Examples of evidence disclosed in a criminal case
Some examples of the types of evidence that are frequently disclosed in a criminal case during discovery are:
- a list of the potential witnesses that each side intends to call during trial,
- the defendant’s statements to a grand jury,
- police reports,
- any prior recorded witness statements,
- the criminal records of any witnesses who have a prior conviction,
- police personnel reports,
- physical evidence or other tangible objects related to the case, like documents or the instruments of the crime,
- DNA evidence,
- toxicology reports,
- reports by expert witnesses,
- forensics, and
- results of drug tests.
If either the prosecutor or the defense attorney fails to disclose evidence in the discovery process, the court may exclude it from trial. The court may even impose sanctions for noncompliance.
The Brady Rule: Prosecutors must disclose exculpatory evidence
The prosecutor or district attorney is legally obligated to disclose material, exculpatory evidence to the defense.

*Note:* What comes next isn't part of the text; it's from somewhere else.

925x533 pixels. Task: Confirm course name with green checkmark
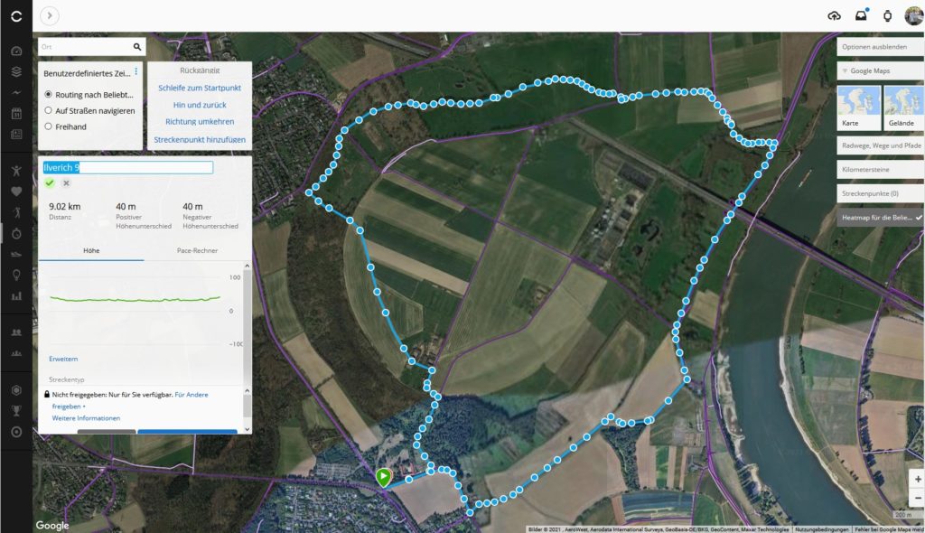click(50, 183)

This is known as the Brady Rule, after the Supreme Court case that created it.[3]
Exculpatory evidence is anything that:
- tends to show that you did not commit the crime that you have been accused of committing,
- would reduce your sentence by, for example, reducing a felony case to a misdemeanor, or
- could be used as impeachment evidence against a witness.
Evidence is material if, altogether, it would likely have affected the trial’s outcome.[4]

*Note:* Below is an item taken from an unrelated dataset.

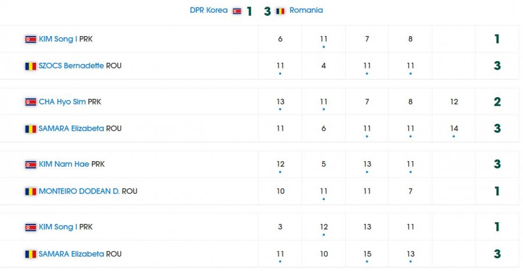Open SAMARA Elizabeta profile in second match
This screenshot has width=523, height=271.
click(71, 129)
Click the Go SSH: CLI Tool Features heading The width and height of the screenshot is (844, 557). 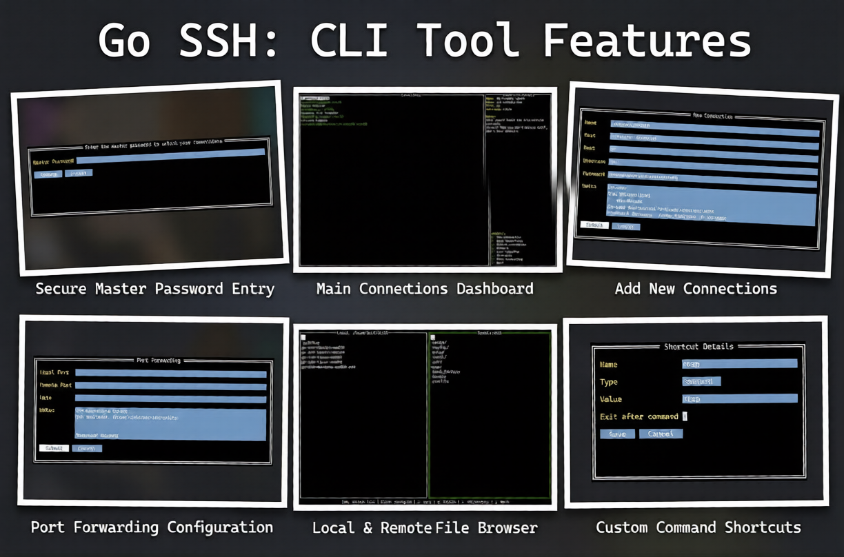[423, 40]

If the prosecutor fails to disclose evidence under the Brady Rule, it can violate your right to a fair trial. If you are convicted of a criminal charge, your conviction can be overturned, and you can receive a new trial.[5]
However, you must prove that there has been a Brady violation, which can be difficult. Our criminal defense lawyers have found that this often requires using a subpoena to obtain the evidence that was not disclosed.

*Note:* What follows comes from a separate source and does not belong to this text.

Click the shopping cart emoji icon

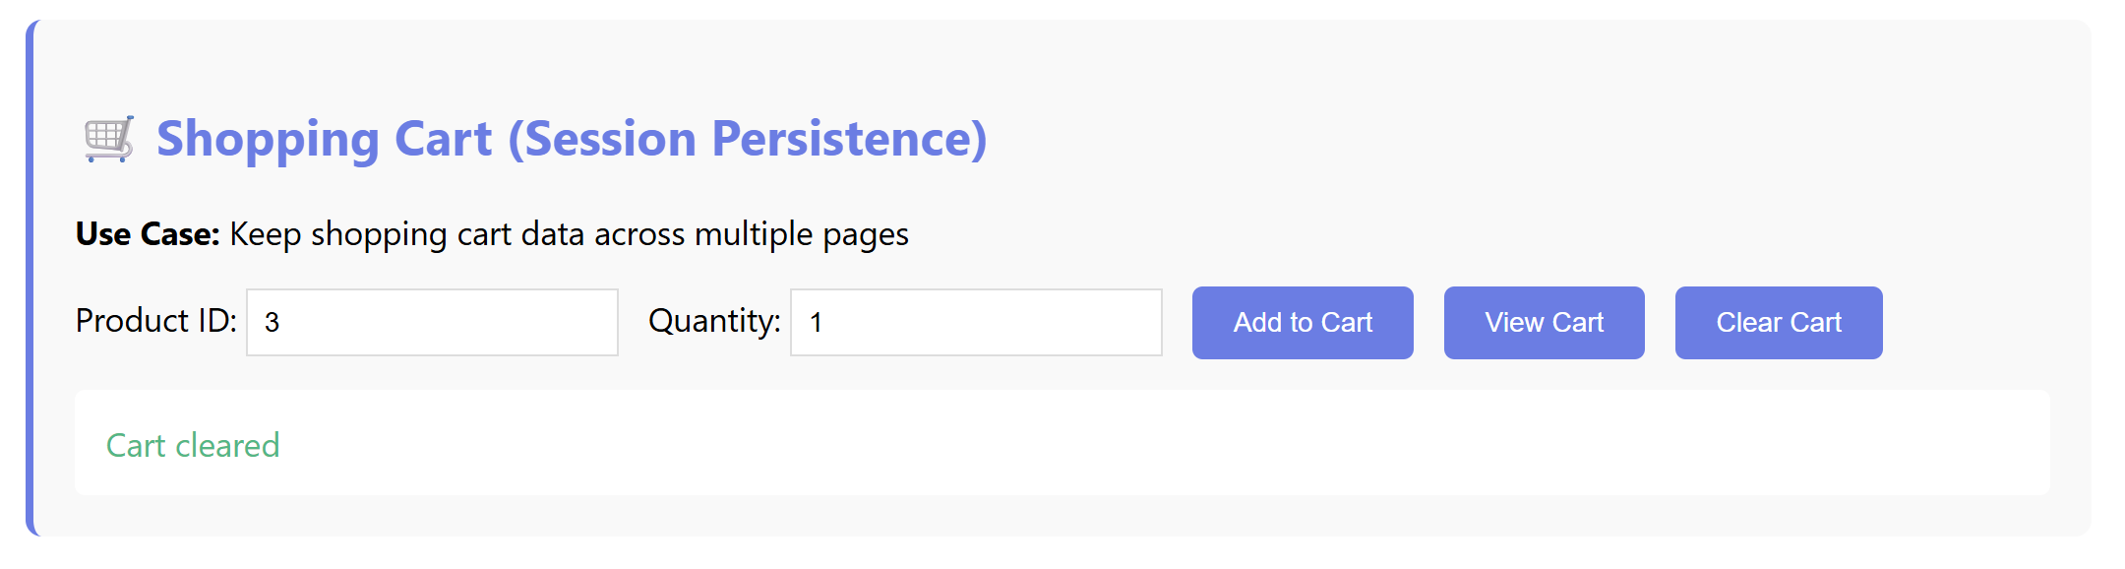[x=108, y=139]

The Brady Rule only applies to the prosecutor. However, it is common for your defense counsel to disclose exculpatory evidence to the district attorney, even though they do not have to do so. Disclosing this exculpatory evidence is one method our defense team uses to end the case against you. Presenting evidence that you did not commit the crime can persuade the prosecutor to drop the charges.
What does not need to be disclosed
Neither the prosecutor nor the defense needs to turn over everything related to the case.
Attorney work product does not need to be disclosed during the discovery process. This includes things like:
- the attorney’s theory of the case, or the narrative about what happened that each lawyer intends to create during the trial,
- questions to ask each witness,
- notes about issues to look for,
- concerns about weaknesses in their own case, and
- weakness to note in the opponent’s theory of the case.
Timeline
The timeline of the discovery process depends on the complexity and nature of the case. It can change even based on the prosecutor, the district attorney’s office, or the law enforcement agency that is prosecuting the case. However, certain types of evidence, like the police report and any of your recorded statements, are typically disclosed soon after the arraignment. The prosecution witness list is often disclosed much later, often in the last months before the criminal trial. It is very rare for all of the discovery evidence to be disclosed at once.
Our defense lawyers have found that some prosecutors wait for discovery requests to be made before complying with the court’s discovery rules to get ahead on trial preparation. If the prosecutor still delays after the request has been filed, a criminal court order can be obtained to require them to provide the discovery materials.
Legal Citations
[1] U.S. Constitution, Fifth Amendment.
[2] The Jencks Act, 18 USC 3500.
[3] Brady v. Maryland, 83 S.Ct. 1194 (1963).